Although the initial site of JCV infection is not well characterized, we know that the primary infection is not in the brain. The JCV has a selective tropism for replication in glial cells in the human brain, but the absence of an animal model for PML has hindered our understanding of the JCV migration to the brain and the initiation and development of central nervous system infection.
Although humans carry JCV-specific antibodies, the clinical significance of these antibodies is unknown. Antibody levels rise during active infection, at times to very high titers, but offer no protection. T-cell–mediated immune responses directed to structural and nonstructural proteins are important in controlling infection.

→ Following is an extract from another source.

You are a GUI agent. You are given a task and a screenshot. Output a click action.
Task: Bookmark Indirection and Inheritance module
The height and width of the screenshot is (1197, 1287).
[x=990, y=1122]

A high index of suspicion for PML is warranted in individuals who demonstrate the classic triad of symptoms (cognitive impairment, visual deficits, and motor dysfunction) and in whom magnetic resonance imaging shows evidence of demyelinated plaque lesions; however, evidence of the presence of JCV DNA in pathologic tissue is necessary to confirm a diagnosis of PML.

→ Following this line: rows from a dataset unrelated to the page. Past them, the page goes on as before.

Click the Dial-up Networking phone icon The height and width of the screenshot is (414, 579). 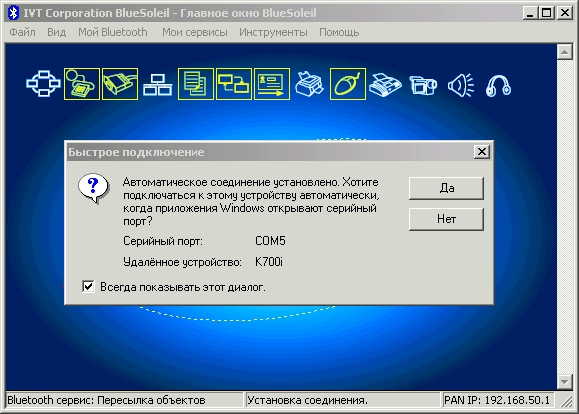tap(82, 84)
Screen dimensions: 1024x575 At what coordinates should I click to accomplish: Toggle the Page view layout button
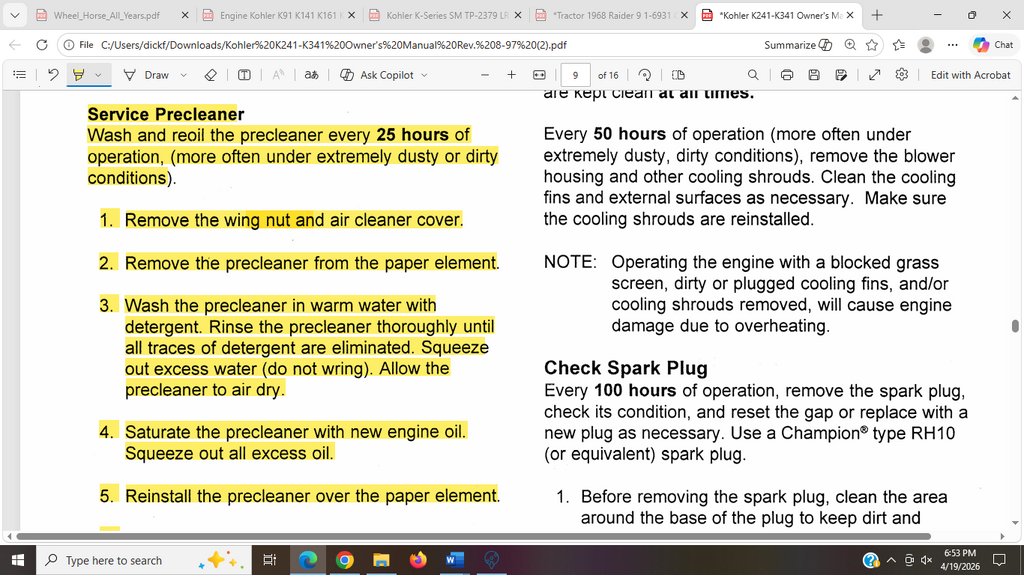(678, 75)
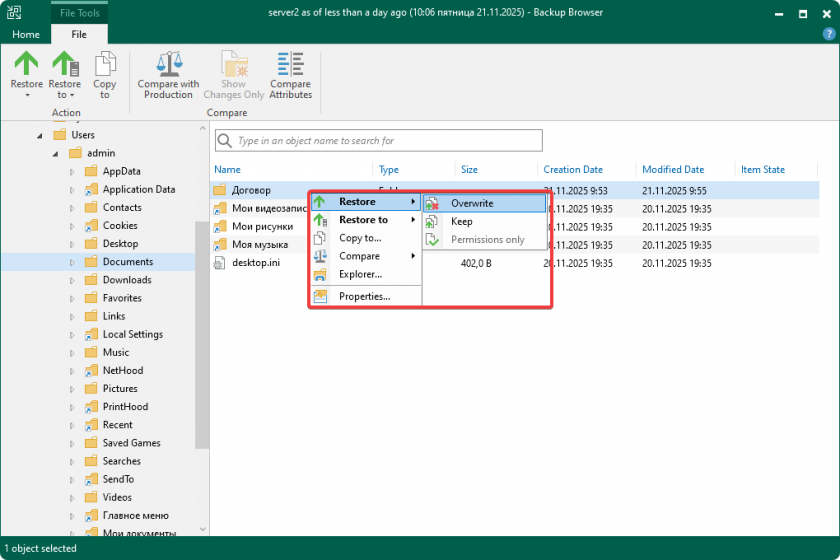Click the help question mark icon
The image size is (840, 560).
pos(828,34)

The development of an in situ DNA hybridization assay using a biotinylated probe has facilitated identification of JCV DNA in the infected nuclei of the pathologic tissue. The presence of JCV DNA in cerebrospinal fluid (CSF) samples can be detected using a quantitative polymerase chain reaction assay, targeting the viral genome in the amino terminal end of the viral T protein.6 This T protein coding region was targeted because it does not crossreact, even with other human polyomaviruses, and it is intolerant of mutations. This assay is certified by the Clinical Laboratory Improvement Amendments, licensed by the National Institutes of Health; it is the most sensitive (to levels of 10 copies/mL sample) assay available.

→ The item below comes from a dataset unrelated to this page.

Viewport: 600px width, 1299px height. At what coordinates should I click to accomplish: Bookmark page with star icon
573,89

JC VIRUS SUSCEPTIBILITY FACTORS
Despite the high prevalence of JCV infection, PML is rare, suggesting important barriers to its development. Although the receptor for JCV has been identified as alpha 2,6-linked sialic acid, the host range for productive infection is controlled by factors within the cell nucleus that bind to the viral promoter; this process initiates transcription of mRNA for the coordinated synthesis of viral proteins. Only certain cells have the necessary DNA binding proteins in high enough concentrations to allow lytic infection to take place, spreading by cell-to-cell contact. These cells include oligodendrocytes, the primary target for JCV, whose destruction leads to PML; astrocytes; and the CD34+ and CD19+ cells of the immune system. JCV can also be found in urine, at times in very high concentrations. It is present in the uroepithelial cells and multiplies without apparent pathologic consequences. Virus isolated from the urine has not been grown in cell culture systems in the laboratory setting.
Bone marrow CD34+ hematopoietic progenitor cells represent a potential pathway of JCV pathogenesis: in six people with PML, latent JCV DNA was demonstrated in pathologic tissue from lymph, spleen, or bone marrow biopsies taken months to years before the patient developed neurologic disease.7
Upon immunosuppression, reactivation of the virus occurs, with evidence of the virus found in CD10 and CD19/20 lymphocytes in the peripheral blood of some individuals. Blood-to-brain viral dissemination results in infection of oligodendrocytes, astrocytes, and progenitor cells.